A Coisa é o melhor e pior monstro ao mesmo tempo, pois é aquilo de
que você tem medo. E dá medo de verdade. Ela
tem várias formas e muitos truques. Ela
é capaz de enxergar o seu maior medo e usar contra você. Não é aleatória a
forma com a qual é mais conhecida, como o icônico Pennywise, o Palhaço. Quantos
de nós têm medo de palhaço? Quantas crianças choram ao ver um palhaço?

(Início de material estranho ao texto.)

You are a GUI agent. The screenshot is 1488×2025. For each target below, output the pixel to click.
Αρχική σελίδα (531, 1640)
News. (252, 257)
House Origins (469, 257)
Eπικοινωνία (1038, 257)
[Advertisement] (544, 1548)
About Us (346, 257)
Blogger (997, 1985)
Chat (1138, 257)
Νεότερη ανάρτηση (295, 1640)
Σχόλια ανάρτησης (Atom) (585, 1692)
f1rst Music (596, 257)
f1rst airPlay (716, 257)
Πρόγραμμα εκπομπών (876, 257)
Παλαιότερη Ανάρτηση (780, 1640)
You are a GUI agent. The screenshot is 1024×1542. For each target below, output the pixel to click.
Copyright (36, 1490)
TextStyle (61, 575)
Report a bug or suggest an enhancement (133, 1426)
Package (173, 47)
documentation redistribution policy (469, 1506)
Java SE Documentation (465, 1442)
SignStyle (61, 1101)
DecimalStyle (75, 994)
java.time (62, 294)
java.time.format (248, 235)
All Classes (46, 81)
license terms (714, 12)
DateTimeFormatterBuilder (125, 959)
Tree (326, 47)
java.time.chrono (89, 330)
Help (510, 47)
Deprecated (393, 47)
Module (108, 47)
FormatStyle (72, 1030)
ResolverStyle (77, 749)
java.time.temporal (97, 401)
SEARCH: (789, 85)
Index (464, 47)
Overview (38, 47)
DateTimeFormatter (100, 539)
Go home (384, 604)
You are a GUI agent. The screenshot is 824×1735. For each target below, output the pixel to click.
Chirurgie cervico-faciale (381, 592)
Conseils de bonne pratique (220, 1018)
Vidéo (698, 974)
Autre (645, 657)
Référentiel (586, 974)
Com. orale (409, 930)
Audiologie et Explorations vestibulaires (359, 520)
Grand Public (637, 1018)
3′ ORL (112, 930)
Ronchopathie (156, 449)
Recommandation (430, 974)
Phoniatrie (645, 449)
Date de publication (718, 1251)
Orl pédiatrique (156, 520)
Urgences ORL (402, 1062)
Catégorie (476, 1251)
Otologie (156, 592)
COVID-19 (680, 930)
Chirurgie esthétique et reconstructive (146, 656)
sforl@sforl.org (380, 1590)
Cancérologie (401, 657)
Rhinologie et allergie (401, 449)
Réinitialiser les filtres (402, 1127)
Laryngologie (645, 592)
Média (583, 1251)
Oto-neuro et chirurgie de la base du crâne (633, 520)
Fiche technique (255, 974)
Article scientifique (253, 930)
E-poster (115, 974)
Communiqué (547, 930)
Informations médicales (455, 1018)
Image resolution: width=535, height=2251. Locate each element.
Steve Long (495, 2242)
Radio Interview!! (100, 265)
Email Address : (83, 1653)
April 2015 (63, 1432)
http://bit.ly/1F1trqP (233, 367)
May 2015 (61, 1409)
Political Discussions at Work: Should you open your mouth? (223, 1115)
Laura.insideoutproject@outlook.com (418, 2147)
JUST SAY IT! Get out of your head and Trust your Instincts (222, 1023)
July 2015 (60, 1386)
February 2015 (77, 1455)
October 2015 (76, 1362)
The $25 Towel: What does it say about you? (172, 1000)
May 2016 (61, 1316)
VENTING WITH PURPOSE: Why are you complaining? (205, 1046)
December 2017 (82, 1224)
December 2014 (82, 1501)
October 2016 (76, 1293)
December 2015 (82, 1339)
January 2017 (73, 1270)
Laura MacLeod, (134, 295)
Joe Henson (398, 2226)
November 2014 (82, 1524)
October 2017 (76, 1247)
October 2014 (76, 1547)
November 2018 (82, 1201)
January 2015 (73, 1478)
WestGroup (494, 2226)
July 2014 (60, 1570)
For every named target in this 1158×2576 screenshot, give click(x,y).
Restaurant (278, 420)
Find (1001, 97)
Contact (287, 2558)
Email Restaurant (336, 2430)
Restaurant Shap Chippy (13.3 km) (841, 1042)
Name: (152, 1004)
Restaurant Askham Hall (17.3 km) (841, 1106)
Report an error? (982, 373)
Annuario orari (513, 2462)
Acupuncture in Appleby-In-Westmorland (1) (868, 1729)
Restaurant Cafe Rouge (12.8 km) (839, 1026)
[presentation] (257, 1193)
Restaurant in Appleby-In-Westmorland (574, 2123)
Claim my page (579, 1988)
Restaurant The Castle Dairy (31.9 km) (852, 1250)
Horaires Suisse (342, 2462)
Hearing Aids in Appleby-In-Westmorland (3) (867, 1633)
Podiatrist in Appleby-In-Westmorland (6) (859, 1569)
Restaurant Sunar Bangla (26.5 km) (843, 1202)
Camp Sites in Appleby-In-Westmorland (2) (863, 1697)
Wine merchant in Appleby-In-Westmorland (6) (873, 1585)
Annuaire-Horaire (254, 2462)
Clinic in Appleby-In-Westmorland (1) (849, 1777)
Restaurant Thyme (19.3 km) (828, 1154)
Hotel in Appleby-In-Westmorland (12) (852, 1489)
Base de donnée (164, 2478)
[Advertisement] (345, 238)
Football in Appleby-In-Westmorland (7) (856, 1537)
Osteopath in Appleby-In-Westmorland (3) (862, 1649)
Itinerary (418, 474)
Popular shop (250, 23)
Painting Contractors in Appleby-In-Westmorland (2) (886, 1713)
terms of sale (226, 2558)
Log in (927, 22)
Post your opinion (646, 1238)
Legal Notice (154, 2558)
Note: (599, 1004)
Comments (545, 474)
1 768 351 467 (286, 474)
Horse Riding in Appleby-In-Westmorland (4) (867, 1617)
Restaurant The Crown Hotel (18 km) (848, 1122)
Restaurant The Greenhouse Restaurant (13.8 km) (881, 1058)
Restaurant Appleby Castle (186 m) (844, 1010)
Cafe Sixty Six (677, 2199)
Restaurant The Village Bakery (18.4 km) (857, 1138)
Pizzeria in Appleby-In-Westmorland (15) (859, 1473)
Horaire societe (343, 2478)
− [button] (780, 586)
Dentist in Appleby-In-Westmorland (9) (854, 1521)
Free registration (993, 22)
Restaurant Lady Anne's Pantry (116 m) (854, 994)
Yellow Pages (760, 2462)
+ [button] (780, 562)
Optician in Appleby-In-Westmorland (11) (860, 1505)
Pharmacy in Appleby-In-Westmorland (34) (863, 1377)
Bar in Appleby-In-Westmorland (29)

A escrita de Stephen King é
maravilhosa. Ao mesmo tempo ele consegue criar um ambiente tenso, um contexto
completo, uma criatura assustadora, personagens realistas e uma história sobre
amizade que superou uma das minhas referências no assunto, não por acaso o
filme Conta comigo, baseado no conto
O corpo do próprio King (presente no
livro As quatro estações).
It, a Coisa é um livro sobre a fé, não em um ser cósmico onisciente
e atemporal, mas a fé cega e pura das crianças em Papai Noel, Coelho da Páscoa
e Fada do Dente. E, inevitavelmente, no Monstro-Debaixo-Da-Cama.
“Eu amava vocês todos, vocês sabem.
Eu amava vocês tanto.”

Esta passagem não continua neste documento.